**Exercise details:** Your task is to repeat the entries word for word while leaving out the pictures.

**Collected data:**
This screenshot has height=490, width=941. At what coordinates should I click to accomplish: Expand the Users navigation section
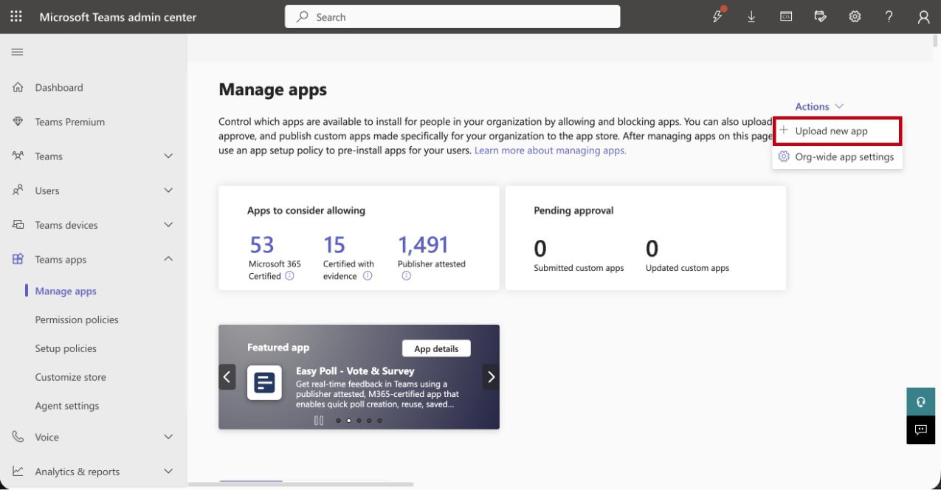(168, 190)
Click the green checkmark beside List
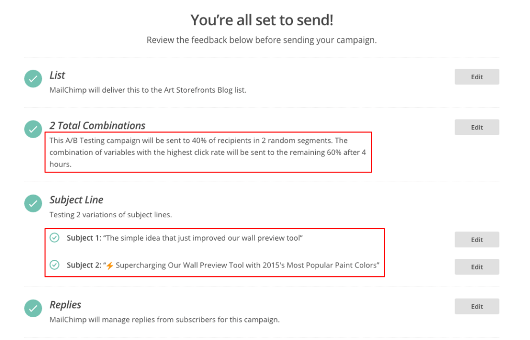The image size is (530, 340). click(33, 79)
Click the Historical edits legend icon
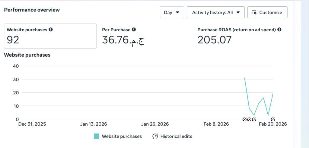The image size is (309, 148). pos(155,136)
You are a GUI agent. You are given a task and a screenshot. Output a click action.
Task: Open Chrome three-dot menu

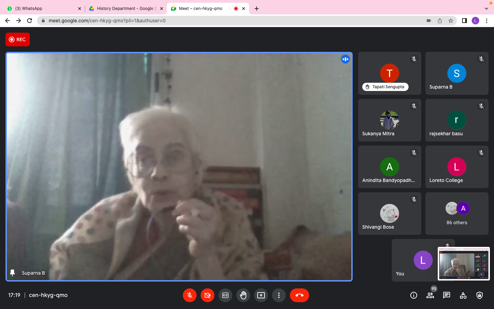coord(486,21)
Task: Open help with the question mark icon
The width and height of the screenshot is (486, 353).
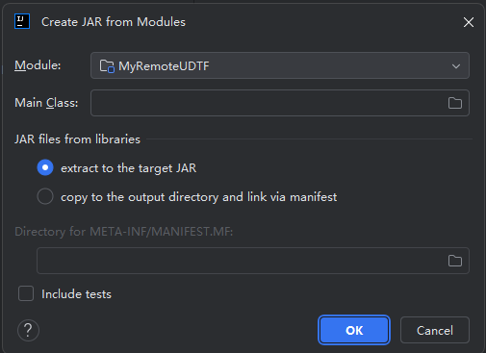Action: (28, 330)
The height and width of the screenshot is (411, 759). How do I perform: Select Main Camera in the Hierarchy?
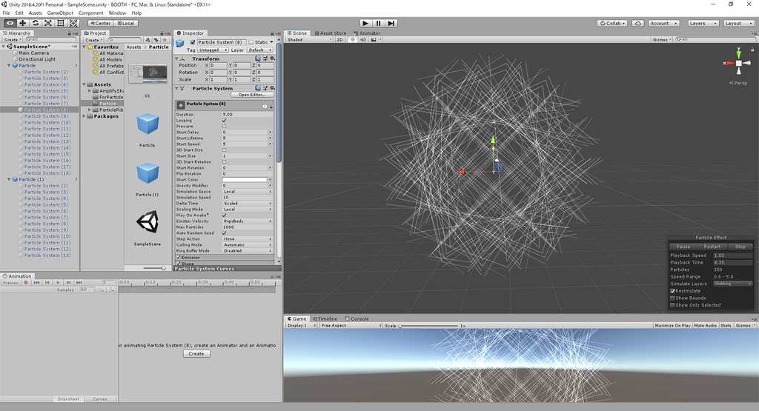tap(34, 53)
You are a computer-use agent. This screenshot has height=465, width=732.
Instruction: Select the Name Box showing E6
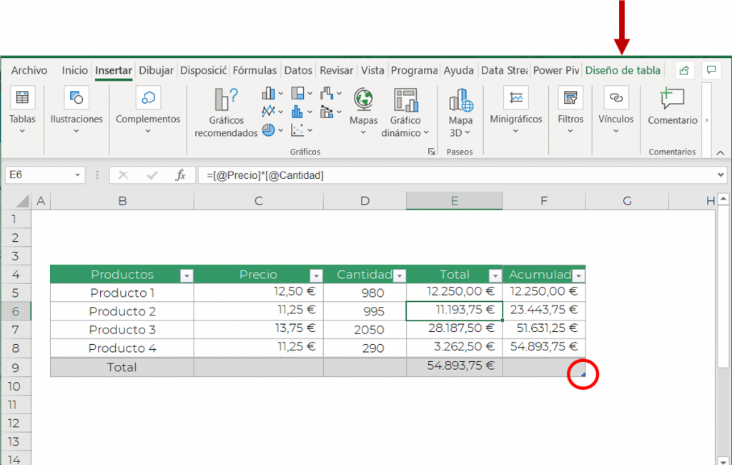coord(39,175)
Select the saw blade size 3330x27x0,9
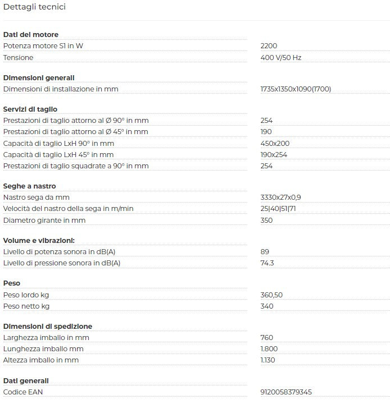The image size is (390, 404). point(281,198)
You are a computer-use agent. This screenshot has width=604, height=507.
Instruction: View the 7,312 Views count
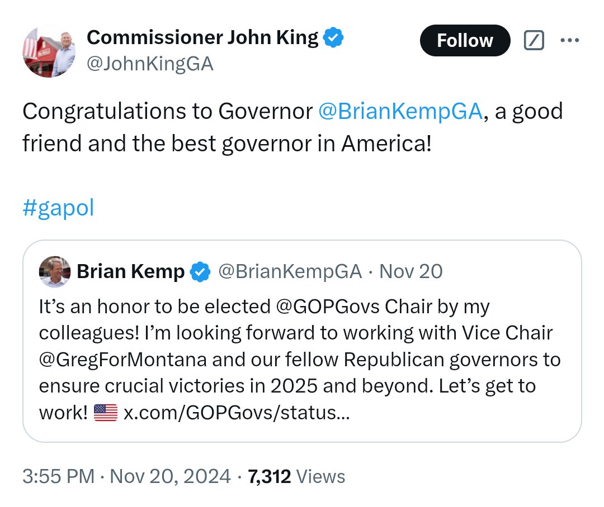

**Answer to the problem:**
This screenshot has height=490, width=941. At what coordinates should I click to accomplish: Expand the Users navigation section
(168, 190)
Click the green checkmark beside List
The image size is (530, 340). click(33, 79)
Click the Historical edits legend icon
The image size is (309, 148). pos(155,136)
You are a GUI agent. You are given a task and a screenshot. Output a click action.
Task: Open Chrome three-dot menu

coord(486,21)
Task: Open help with the question mark icon
The width and height of the screenshot is (486, 353).
Action: (28, 330)
The height and width of the screenshot is (411, 759). How do I perform: Select Main Camera in the Hierarchy?
tap(34, 53)
You are a computer-use agent. This screenshot has height=465, width=732.
Instruction: Select the Name Box showing E6
coord(39,175)
Select the saw blade size 3330x27x0,9
The image size is (390, 404). point(281,198)
You are a computer-use agent. This screenshot has width=604, height=507.
Instruction: View the 7,312 Views count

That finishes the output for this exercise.